(Listed entries begins)

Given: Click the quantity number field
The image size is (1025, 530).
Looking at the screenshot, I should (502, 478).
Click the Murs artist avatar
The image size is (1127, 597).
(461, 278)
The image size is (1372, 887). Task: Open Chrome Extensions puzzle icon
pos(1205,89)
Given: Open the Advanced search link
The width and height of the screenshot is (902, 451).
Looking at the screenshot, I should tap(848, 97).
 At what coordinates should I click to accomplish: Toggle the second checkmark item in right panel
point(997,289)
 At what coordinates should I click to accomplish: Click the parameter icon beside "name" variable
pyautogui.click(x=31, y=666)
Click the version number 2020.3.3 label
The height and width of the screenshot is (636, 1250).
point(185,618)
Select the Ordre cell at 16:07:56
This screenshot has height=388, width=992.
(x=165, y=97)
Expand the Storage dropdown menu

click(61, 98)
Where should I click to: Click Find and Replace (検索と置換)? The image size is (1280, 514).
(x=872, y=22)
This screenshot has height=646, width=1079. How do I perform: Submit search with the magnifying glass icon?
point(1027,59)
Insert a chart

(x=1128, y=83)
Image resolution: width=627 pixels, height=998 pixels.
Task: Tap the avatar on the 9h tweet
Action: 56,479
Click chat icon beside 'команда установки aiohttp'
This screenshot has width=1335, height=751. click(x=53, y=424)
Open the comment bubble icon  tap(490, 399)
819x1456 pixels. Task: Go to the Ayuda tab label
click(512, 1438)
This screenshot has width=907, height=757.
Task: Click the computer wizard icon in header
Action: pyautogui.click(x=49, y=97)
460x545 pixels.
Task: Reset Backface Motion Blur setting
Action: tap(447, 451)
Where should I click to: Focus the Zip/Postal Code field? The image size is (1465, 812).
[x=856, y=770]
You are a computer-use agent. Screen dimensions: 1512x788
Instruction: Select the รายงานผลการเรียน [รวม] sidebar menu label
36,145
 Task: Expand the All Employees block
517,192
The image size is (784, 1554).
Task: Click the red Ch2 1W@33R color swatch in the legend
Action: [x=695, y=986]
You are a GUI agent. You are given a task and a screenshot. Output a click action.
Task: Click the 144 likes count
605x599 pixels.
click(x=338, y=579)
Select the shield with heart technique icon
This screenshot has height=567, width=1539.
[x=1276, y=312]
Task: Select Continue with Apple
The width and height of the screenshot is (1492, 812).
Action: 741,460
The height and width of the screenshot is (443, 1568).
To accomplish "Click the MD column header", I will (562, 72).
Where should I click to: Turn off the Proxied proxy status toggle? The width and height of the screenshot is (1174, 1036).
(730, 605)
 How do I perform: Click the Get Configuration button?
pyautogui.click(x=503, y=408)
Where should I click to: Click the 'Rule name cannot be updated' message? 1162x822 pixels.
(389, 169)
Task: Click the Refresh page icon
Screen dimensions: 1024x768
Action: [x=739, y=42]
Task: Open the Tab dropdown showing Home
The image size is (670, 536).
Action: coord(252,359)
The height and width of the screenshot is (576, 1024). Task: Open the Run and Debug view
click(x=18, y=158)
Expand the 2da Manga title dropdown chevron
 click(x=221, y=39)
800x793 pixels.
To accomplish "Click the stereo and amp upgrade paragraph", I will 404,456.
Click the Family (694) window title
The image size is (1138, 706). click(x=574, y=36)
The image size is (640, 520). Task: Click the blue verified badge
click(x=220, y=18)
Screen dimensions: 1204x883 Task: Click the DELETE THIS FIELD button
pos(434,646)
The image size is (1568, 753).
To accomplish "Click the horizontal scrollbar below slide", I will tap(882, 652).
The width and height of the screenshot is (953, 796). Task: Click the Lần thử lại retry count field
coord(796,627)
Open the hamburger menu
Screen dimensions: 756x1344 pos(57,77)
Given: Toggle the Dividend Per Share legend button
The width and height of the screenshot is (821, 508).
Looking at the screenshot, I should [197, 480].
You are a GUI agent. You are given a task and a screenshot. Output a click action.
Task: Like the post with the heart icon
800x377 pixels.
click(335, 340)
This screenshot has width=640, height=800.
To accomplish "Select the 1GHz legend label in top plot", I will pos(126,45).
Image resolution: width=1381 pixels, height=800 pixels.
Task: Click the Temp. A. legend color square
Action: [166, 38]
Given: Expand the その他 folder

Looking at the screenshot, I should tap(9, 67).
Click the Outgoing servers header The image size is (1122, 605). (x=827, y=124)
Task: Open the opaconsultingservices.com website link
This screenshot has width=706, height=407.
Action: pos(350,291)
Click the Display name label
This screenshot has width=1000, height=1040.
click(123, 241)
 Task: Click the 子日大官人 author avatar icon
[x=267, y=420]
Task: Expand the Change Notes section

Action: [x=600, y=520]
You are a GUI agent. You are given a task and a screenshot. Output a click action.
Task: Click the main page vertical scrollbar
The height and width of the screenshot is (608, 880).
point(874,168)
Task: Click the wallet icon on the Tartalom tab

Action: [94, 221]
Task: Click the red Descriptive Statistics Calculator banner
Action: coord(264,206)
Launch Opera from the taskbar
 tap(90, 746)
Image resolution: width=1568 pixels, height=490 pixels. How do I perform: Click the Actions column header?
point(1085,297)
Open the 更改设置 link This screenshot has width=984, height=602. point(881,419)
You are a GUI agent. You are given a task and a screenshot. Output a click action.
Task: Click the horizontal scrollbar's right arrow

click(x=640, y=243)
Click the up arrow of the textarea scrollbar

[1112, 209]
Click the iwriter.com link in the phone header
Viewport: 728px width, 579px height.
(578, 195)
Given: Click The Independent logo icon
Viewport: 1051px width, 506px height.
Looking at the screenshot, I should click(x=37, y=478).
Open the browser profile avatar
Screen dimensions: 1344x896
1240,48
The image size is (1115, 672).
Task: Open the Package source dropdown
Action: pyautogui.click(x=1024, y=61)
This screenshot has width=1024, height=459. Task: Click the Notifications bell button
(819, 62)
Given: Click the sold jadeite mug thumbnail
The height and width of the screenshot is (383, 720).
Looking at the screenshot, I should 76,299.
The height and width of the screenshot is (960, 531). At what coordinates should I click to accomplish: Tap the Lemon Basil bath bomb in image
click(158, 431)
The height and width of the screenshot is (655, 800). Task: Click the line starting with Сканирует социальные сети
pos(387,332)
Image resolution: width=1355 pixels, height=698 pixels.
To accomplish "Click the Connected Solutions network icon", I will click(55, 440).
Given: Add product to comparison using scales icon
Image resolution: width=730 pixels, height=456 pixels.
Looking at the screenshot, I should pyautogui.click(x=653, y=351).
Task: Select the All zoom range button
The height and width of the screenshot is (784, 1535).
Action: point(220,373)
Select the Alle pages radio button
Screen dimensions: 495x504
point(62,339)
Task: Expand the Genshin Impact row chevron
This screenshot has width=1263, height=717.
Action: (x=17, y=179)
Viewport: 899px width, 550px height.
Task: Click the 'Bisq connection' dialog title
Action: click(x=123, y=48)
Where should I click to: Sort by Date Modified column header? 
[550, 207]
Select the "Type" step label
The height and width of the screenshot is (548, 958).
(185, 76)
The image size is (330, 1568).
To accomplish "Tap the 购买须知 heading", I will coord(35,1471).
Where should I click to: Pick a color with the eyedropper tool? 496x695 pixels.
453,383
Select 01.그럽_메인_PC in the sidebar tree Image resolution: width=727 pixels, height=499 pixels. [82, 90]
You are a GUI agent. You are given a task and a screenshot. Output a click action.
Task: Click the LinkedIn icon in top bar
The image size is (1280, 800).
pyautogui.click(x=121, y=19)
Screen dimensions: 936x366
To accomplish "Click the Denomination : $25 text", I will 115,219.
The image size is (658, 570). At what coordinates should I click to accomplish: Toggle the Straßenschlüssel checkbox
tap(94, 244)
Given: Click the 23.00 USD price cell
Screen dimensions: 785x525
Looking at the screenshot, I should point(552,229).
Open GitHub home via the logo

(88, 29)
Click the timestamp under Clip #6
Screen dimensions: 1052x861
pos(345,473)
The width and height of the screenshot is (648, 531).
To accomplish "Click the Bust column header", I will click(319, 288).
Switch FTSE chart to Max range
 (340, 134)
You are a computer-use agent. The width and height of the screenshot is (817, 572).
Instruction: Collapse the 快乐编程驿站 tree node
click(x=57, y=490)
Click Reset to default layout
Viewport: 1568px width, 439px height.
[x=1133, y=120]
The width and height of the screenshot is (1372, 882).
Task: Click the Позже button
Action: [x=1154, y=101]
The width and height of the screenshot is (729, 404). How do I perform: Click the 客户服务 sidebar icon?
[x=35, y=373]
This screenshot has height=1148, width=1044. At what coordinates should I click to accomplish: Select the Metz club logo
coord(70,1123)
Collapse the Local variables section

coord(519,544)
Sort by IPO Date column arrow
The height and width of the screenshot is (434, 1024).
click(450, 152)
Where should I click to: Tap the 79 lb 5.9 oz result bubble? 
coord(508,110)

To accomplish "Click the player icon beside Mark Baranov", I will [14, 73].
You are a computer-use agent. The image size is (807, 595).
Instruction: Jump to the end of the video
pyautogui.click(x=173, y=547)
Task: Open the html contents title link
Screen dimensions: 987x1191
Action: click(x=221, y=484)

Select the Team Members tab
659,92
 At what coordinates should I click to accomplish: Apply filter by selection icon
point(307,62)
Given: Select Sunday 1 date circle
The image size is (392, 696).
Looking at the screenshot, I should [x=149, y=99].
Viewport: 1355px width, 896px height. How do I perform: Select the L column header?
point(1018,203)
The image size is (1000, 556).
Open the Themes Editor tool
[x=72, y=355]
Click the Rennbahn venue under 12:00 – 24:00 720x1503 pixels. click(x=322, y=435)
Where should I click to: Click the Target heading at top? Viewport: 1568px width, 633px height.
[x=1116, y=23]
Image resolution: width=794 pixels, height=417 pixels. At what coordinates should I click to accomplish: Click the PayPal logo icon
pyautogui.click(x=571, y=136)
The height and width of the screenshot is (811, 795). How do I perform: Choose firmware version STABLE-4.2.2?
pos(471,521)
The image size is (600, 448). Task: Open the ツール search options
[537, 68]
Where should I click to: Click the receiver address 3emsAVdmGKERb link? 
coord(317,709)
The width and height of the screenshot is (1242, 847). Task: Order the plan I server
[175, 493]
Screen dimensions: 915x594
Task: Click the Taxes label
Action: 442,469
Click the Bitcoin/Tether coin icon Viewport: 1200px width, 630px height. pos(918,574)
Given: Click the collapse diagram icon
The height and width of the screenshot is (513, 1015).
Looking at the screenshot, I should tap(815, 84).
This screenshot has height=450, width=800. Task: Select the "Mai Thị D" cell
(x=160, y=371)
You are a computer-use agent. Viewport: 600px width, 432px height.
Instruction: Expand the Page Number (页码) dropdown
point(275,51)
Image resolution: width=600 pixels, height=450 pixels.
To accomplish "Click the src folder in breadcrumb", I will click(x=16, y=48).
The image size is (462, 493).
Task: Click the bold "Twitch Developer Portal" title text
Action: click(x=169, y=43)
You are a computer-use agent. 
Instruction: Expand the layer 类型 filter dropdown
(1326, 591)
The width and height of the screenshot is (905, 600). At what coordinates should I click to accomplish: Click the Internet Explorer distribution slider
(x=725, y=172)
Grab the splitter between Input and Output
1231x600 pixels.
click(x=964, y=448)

(Listed entries ends)

Across the whole listing, show each line where the word "under" occurs.

Solution to the problem -
Click the timestamp under Clip #6
Click the Rennbahn venue under 12:00 – 24:00 720x1503 pixels. click(x=322, y=435)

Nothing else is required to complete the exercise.